R/get_ibd_i_clusters.R

#' Interval Cluster Networks
#'
#' \code{getIBDiclusters()} produces a network of clusters of isolates that have been inferred IBD over a specified interval.
#' Isolates that are not IBD over the interval are not included in the network or output. The networks are created
#' using the R package \code{igraph}.
#' @param ped.genotypes A list containing 2 objects. See the \code{Value} description in \code{\link{getGenotypes}} for more details on this input.
#' @param ibd.segments A data frame containing the IBD segments detected by isoRelate.
#' See the \code{Value} description in \code{\link{getIBDsegments}} for more details on this input.
#' @param interval A vector of length 3 containing the region to identify clusters over. This vector should contain the
#' chromosome ID, the start of the interval in base-pairs and the end of the interval in base-pairs; in this order respectively.
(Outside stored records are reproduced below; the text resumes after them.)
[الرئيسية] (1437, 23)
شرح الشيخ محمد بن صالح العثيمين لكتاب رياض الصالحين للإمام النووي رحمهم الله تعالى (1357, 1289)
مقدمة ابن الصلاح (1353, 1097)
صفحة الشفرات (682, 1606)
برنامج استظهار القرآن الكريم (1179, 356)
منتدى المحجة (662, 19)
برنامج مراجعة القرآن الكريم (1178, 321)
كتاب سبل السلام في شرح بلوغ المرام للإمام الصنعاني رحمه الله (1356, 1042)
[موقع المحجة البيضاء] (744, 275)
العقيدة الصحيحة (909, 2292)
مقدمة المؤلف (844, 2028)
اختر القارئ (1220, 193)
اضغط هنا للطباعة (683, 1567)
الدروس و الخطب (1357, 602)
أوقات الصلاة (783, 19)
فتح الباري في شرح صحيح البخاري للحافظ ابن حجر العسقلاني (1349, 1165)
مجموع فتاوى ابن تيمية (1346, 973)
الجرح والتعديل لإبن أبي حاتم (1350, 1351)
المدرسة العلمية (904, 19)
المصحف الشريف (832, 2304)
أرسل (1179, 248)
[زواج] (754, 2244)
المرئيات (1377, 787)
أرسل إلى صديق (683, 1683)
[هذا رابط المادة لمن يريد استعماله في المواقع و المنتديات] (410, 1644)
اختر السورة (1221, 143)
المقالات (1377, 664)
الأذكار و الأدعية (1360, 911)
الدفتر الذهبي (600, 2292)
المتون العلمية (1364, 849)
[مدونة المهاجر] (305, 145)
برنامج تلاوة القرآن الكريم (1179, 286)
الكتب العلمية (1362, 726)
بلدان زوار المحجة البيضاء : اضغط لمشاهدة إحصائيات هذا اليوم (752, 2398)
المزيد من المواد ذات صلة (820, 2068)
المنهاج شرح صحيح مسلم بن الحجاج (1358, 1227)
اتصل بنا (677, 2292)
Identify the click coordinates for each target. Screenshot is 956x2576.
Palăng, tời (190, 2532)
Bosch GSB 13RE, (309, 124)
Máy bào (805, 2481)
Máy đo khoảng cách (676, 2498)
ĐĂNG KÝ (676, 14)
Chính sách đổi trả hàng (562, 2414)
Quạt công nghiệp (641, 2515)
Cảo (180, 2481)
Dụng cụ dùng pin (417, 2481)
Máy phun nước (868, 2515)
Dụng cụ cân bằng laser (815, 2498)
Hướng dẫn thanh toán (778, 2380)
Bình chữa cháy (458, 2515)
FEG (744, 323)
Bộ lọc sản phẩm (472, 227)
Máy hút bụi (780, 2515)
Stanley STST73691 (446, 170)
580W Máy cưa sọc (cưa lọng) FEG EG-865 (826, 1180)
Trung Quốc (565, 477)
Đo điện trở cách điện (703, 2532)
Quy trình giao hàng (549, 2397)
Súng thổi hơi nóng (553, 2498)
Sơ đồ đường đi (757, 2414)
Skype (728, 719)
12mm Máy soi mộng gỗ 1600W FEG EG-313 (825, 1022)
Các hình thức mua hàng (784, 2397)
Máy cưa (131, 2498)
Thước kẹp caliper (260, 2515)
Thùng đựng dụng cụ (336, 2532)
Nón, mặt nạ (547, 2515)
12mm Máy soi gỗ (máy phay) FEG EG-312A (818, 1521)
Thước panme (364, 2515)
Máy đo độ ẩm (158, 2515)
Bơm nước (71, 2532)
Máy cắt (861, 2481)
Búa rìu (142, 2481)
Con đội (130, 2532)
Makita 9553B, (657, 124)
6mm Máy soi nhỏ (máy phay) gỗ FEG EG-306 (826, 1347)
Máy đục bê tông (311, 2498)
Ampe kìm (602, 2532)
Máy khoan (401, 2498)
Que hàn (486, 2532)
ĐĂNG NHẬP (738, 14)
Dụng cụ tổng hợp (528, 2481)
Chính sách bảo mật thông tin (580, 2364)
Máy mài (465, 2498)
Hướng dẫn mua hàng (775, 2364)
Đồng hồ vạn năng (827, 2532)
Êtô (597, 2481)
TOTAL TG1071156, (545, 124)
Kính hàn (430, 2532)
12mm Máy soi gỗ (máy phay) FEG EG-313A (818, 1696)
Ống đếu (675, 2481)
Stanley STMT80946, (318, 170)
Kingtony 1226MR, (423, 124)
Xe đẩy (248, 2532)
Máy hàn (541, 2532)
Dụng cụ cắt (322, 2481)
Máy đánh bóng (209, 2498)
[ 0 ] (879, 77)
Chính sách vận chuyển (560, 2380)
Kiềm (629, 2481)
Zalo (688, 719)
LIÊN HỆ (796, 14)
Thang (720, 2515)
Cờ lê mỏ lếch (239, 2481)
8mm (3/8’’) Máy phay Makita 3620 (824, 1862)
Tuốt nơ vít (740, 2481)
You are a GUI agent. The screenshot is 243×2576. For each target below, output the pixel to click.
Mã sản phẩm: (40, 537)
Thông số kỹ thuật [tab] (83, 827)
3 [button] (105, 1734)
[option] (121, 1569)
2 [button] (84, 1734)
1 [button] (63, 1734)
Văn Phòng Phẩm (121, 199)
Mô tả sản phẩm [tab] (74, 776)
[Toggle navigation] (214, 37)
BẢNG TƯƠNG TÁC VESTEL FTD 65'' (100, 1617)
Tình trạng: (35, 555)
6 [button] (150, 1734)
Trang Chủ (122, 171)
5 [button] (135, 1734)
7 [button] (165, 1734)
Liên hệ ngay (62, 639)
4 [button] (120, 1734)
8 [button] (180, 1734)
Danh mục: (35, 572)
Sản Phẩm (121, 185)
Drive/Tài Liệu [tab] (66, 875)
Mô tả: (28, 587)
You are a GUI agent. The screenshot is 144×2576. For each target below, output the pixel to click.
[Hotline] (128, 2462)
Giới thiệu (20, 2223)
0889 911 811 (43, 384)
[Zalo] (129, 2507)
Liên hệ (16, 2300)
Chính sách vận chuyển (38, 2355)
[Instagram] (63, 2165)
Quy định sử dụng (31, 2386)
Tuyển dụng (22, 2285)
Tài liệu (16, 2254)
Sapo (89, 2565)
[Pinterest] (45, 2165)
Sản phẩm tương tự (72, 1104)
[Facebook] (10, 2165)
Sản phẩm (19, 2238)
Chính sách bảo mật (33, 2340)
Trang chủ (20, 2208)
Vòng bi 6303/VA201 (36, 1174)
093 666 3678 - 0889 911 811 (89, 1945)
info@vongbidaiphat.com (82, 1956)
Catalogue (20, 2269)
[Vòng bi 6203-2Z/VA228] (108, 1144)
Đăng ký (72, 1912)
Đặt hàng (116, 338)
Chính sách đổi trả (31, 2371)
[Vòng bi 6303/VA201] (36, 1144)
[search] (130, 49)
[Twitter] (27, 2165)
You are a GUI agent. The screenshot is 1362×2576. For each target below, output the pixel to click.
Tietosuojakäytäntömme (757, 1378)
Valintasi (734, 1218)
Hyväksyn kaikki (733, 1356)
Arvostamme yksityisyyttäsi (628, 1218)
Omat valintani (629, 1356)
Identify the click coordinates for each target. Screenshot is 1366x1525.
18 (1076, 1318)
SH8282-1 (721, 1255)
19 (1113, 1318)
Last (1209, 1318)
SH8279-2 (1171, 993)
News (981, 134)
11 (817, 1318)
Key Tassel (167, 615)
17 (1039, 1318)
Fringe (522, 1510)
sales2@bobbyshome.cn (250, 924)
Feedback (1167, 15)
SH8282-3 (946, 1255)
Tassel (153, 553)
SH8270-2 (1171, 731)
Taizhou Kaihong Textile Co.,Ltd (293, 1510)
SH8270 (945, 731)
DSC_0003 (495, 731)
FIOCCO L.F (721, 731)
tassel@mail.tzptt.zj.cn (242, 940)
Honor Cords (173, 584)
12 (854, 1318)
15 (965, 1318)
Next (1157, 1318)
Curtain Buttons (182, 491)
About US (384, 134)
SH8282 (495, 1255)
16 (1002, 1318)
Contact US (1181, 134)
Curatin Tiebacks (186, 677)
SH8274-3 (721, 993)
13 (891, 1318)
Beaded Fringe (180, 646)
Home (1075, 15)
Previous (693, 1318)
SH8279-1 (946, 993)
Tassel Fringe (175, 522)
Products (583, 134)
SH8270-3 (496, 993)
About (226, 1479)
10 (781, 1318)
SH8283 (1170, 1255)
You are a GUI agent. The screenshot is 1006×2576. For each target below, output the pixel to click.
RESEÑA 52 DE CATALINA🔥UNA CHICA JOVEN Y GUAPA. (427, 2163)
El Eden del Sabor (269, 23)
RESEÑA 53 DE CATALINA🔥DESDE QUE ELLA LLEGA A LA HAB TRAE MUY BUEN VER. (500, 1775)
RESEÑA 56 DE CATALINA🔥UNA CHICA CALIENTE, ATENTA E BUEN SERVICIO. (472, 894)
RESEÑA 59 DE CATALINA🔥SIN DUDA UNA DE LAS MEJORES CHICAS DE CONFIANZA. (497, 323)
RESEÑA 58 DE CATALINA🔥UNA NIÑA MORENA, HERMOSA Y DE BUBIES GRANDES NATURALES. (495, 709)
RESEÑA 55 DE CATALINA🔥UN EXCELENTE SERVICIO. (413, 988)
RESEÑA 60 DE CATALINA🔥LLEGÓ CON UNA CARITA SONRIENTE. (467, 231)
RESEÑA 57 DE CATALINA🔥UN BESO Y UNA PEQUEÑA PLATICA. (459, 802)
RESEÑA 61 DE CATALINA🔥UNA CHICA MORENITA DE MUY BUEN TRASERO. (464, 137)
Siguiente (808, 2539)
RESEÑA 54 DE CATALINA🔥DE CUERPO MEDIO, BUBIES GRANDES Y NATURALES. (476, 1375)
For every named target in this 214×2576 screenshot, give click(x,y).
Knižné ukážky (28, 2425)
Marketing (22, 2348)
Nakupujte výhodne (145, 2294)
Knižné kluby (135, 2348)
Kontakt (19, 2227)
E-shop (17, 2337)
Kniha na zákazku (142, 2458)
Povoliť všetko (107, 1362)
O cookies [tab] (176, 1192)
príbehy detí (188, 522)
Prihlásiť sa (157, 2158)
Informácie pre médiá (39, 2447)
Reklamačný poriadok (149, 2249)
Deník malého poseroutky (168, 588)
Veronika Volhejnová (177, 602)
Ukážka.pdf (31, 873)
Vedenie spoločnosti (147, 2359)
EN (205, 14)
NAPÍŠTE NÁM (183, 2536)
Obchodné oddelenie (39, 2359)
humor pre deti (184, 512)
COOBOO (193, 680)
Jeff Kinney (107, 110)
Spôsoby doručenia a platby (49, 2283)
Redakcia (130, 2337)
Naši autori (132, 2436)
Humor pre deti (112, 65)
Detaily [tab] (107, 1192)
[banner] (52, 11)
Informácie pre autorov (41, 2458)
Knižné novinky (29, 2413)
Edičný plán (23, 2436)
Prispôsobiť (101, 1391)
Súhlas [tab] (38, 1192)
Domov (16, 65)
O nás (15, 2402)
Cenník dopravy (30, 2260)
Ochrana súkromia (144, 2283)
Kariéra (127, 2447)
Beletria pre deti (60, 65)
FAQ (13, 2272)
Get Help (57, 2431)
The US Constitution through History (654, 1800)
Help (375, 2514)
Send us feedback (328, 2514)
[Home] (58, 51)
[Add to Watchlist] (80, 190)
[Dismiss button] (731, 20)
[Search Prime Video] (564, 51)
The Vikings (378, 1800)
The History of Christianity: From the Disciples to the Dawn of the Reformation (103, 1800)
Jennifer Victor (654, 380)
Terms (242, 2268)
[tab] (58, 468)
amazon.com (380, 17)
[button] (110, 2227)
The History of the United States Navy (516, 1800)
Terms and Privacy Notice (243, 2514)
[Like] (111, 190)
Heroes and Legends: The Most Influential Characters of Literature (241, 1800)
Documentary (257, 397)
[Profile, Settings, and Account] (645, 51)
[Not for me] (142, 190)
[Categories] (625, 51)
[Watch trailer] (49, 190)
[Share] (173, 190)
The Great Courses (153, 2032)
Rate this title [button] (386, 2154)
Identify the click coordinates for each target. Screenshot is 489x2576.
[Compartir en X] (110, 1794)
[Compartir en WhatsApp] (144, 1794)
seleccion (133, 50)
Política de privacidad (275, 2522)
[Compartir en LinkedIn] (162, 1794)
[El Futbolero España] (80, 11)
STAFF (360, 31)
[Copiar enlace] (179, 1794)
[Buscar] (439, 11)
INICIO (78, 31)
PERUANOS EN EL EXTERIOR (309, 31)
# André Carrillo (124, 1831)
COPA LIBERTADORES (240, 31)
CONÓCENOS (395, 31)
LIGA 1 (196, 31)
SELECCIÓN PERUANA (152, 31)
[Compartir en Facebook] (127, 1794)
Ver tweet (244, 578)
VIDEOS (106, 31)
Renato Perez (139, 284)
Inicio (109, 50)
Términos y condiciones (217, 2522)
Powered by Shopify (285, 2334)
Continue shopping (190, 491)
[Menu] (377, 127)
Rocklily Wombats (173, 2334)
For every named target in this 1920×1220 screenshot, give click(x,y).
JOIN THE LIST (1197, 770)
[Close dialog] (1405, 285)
#' @param prop Numeric value between 0 and 1 (inclusive).
#' The minimum proportion of an interval (in base-pairs) shared IBD between a pair of isolates in order for the pair to be included in the network.
#' For example, if \code{prop=1} then two isolates will be included if they are IBD over the entire interval,
#' whereas \code{prop=0.5} will include isolates that are IBD over at least 50\% of the interval.
#' The default is \code{prop=0}, which includes isolates if they have an IBD segment that overlaps the interval in any way.
#' @param hi.clust Logical. Whether to perform hierarchical clustering using the \code{fastgreedy.community} approach in the \code{igraph} package.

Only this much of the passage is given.